Whatever the dollar totals turn out to be, the controversy surrounding the release date did get people talking about the film. It seems Sony Screen Gems is hoping to ride another controversy train to jewels and riches:

They're remaking Silent Night, Deadly Night.

Yup, the nasty 1984 slasher about a rampaging Santa Claus, the mediocre flick whose biggest contribution to the genre is the fact that it got Mickey Rooney's panties in a twist, is the lastest horror movie up for a "reimagining". Moviehole's got the scoop:
The championing producers are David Foster (The Thing) and Ryan Heppe. Nick Phillips and Scott Strauss are also onboard.

Joe Harris, of The Tripper fame, is in talks to write the remake, which “will not be a remake of the original picture, but a total reimagining using the basic concept as a platform for a new franchise. Extreme attention has been placed on putting together a top-notch, terrifying screenplay as most films in this sub-genre (including the recently released Black Christmas) have little to no story and very weak scares. The intent is to create a dark and scary film that falls more in line (in terms of tone) with modern released such as Saw and The Descent.

We’re assured that Screen Gems isn’t just horny to ride the “make a cheap slasher movie that milks a famous title” train, but that it plans to really snap a firecracker under the rear of the Silent Night remake – hoping it’ll go ‘right off!’
Silent Night, Deadly Night is indeed a sleazy little movie, and that's one of the biggest things going for it- that mean-spirited approach to "the most wonderful time of the year". Otherwise, I can't say it's a great horror movie or even a scary one, although I do adore Will Hare's turn as the miner 49er-esque, sometimes catatonic, crazy old grampa ("You see Santa, boy, run for your life!").

I don't care much one way or the other about the original, so I can only shake my head at the fact that there's yet another remake coming down the pike. I shake my head far more vigorously, however, at the notion of turning a movie as tasteless and cheesy as Silent Night, Deadly Night into a movie as mature and well-crafted as The Descent. How odd. It's like trying to transform White Castle sliders into filet it even possible? My gut says no (especially to the sliders), but only time will tell. Either way, people will be talking about it.


Anonymous said...

I really hope that it does well enough for us to see a remake of Silent Night, Deadly Night 2, complete with 45 minutes of footage from the first movie unchanged.

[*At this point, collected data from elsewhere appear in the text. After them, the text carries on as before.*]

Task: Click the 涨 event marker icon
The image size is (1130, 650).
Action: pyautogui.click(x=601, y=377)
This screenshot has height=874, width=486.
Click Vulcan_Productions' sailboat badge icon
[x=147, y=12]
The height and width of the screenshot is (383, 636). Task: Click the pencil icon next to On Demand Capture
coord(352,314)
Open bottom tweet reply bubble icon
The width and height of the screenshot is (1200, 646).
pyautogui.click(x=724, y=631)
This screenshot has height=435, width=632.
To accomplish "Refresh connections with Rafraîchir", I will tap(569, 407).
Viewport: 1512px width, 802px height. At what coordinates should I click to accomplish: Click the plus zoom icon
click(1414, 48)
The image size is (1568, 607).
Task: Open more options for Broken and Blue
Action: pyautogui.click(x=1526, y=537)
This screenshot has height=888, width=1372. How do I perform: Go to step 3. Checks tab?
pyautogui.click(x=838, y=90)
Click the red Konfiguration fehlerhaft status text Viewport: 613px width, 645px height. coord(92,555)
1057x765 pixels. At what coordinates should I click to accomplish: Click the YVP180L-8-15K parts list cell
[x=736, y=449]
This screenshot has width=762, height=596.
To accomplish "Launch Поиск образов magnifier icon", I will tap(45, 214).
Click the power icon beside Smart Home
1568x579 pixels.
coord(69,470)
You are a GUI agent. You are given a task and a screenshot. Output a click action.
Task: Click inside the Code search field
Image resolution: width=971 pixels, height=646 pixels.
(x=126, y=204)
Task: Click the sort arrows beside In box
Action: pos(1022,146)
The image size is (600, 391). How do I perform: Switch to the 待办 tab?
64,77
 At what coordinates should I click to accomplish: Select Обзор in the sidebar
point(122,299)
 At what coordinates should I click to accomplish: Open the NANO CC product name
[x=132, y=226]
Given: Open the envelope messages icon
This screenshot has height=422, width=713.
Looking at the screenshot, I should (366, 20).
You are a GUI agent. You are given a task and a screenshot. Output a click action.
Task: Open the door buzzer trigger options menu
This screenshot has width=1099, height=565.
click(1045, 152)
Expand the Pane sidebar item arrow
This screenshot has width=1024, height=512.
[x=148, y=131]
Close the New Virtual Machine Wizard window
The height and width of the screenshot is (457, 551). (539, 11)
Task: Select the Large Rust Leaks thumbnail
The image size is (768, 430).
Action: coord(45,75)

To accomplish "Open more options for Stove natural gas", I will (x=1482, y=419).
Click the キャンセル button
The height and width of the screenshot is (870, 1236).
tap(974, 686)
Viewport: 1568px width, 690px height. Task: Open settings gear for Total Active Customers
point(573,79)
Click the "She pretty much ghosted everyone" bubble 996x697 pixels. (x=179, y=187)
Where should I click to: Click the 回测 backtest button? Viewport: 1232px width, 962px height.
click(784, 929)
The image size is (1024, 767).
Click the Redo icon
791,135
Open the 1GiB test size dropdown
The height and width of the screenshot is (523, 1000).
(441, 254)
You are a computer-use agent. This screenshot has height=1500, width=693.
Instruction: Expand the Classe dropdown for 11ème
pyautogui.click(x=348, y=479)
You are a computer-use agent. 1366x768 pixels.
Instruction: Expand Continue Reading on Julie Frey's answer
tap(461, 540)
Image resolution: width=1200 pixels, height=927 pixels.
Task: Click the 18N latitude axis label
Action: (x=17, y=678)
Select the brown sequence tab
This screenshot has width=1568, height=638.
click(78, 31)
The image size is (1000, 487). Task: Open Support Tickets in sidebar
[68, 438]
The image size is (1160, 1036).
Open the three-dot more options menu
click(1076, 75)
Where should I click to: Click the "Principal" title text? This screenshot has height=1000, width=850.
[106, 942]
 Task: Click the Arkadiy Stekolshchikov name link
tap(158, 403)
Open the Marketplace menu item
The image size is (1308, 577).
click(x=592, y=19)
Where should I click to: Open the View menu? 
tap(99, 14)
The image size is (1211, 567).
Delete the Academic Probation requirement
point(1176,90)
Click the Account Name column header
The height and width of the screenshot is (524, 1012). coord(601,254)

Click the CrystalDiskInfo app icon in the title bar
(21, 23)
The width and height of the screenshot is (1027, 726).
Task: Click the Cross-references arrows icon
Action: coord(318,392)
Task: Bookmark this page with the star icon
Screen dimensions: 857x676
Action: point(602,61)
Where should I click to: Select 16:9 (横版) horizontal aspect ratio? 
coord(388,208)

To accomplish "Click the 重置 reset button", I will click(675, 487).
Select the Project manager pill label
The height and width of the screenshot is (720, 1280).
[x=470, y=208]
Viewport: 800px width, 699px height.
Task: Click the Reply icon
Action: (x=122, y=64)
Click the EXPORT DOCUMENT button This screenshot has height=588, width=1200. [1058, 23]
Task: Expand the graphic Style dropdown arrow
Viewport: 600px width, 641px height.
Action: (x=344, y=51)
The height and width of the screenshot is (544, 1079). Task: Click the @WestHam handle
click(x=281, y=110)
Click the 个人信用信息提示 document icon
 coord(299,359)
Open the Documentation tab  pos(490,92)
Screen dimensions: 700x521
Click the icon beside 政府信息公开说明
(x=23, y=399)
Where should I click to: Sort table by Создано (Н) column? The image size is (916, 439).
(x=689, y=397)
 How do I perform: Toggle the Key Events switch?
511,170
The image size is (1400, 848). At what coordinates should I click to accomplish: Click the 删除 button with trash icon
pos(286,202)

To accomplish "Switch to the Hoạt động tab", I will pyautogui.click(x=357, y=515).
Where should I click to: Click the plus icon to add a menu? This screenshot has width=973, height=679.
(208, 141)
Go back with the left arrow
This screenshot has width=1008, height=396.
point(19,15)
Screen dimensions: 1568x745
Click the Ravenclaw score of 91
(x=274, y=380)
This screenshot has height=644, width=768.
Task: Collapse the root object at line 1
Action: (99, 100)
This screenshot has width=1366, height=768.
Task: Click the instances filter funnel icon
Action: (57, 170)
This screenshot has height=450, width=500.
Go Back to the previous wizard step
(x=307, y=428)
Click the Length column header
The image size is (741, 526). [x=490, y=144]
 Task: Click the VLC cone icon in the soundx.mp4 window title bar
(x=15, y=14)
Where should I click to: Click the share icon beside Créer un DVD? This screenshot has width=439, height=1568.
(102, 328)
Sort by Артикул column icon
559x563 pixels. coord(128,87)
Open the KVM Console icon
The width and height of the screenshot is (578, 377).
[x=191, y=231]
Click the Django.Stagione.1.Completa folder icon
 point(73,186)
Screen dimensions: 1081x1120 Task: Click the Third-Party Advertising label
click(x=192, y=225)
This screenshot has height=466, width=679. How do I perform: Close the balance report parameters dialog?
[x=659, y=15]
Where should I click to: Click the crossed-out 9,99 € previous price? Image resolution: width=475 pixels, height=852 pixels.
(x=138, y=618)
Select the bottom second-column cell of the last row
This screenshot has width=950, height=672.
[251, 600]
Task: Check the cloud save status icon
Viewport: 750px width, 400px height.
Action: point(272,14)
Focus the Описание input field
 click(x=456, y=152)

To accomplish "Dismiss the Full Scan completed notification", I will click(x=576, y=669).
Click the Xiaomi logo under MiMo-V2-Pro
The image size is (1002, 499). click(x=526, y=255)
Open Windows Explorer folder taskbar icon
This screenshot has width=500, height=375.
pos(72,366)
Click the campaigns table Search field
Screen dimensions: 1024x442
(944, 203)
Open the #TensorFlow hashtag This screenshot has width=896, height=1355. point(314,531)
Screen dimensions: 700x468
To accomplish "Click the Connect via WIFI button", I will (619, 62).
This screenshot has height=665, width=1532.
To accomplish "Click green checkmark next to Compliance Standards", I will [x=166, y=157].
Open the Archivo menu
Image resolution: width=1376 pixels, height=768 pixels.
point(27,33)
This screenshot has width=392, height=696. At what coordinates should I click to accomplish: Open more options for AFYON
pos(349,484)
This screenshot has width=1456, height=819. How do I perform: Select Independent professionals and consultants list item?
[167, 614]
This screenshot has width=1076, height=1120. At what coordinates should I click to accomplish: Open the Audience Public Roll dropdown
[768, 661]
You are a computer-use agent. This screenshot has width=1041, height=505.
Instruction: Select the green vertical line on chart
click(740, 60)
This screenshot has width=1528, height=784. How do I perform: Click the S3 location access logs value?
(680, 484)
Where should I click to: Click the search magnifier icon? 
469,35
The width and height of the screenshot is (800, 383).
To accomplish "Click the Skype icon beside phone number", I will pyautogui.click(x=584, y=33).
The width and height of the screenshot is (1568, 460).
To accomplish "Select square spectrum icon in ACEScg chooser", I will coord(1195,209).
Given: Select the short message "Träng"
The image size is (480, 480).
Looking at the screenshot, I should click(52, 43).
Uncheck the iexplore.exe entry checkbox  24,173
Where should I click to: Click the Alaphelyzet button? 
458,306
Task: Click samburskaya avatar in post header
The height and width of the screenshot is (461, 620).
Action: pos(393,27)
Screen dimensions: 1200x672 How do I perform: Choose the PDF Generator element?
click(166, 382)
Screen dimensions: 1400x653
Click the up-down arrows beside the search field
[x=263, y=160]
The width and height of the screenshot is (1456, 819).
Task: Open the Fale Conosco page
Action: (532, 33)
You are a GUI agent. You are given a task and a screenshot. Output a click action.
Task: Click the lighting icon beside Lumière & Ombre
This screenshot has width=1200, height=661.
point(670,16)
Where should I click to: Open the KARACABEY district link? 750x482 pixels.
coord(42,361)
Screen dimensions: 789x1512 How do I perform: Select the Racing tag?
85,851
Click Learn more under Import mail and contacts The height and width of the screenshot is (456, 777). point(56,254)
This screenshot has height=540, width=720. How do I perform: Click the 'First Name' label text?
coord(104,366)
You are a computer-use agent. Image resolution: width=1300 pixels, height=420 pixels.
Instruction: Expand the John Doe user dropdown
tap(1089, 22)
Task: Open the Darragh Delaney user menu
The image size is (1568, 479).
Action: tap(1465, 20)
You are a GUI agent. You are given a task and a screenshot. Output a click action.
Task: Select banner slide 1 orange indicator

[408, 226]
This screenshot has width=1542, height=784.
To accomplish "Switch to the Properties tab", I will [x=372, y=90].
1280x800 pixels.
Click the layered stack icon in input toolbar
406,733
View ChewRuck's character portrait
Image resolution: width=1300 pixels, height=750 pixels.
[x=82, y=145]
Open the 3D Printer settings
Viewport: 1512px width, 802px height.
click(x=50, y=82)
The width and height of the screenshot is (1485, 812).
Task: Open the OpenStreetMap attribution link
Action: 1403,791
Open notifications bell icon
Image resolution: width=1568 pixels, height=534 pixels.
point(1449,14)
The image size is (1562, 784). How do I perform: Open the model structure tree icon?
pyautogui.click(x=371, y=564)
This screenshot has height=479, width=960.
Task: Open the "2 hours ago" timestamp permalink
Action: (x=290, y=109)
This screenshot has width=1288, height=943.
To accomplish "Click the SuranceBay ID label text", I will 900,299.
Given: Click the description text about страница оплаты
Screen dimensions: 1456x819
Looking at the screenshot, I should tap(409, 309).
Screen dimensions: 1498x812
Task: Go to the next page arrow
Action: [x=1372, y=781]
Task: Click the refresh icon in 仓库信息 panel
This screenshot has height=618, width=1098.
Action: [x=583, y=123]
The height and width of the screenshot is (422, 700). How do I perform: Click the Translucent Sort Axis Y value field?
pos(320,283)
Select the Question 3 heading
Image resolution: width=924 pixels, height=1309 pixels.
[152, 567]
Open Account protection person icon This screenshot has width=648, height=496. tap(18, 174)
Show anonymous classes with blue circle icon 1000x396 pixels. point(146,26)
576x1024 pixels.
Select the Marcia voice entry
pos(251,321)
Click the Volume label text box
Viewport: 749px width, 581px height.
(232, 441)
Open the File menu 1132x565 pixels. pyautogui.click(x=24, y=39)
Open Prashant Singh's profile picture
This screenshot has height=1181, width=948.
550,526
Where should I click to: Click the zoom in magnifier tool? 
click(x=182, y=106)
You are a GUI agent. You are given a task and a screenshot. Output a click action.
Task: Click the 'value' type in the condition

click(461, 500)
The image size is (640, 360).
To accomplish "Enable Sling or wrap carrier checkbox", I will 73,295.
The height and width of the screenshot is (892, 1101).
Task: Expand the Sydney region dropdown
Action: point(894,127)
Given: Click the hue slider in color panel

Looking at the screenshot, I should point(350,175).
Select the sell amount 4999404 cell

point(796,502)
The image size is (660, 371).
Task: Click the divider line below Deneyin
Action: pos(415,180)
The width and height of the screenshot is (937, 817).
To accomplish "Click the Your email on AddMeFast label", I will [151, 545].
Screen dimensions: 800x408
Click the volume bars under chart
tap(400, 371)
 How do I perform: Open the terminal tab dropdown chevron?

What next, a remake of April Fool's Day? Leprechaun? The Texas Kwanzaa Massacre: The Beginning?

Anonymous said...

Another week, another horror remake. Is it really that hard to come up with new scenarios in which to place college or high school kids and a maniac with a sharp object?

BTW, $12 million? Not so good. It's not even in the top 10 for the weekend. Only about $1.5 per day, and it's not likely to get any hotter, given the lousy reviews. On the downside, we'll likely hear from the Catholic League and everyone else about how they were able to 'sink' this movie with their protests over the release date.

Clay McClane said...

Hey, thank God Joe Harris will be placing "extreme attention" on writing a good screenplay. Most of the time, you don't really need to pay ANY attention to the screenplay, I guess. But this time? EXTREME attention.

Mountain Dews at the ready?



Anonymous said...

What I read between the lines of that quote:
"Blah Blah Blah, same stuff we've said to you before, blah blah blah, we really are running out of ideas, blah blah blah, remember when David's friend shot himself on 90210, blah blah blah, maybe we could make a movie off of that, blah blah, Screen Gems is horny."

I just saw the original for the first time this year & I don't think it's sacred ground like Black Christmas (remember when you could say Black X-Mas & I'd didn't mean the "extreme" remake). I am just sick of the whole remake cycle. There are screen writers who aren't the same old stuff that have original stories to tell, but aren't inside the "studio system."

When I have kids they are gonna think of Leatherface as this pro-wrestler sized monster & I'm gonna have to learn'em aboot a character from the 70s that was simple, but had alot of depth. And they are gonna think Agnes was the molestifed (you know you are gonna use that word) daughter/sister of Billy. Then I'm gonna have to learn'em again & they will look at me & say "Dad, you are old." Then I will have to make them go chop firewood . . . even if we don't have a fireplace. Remakes are making my life difficult.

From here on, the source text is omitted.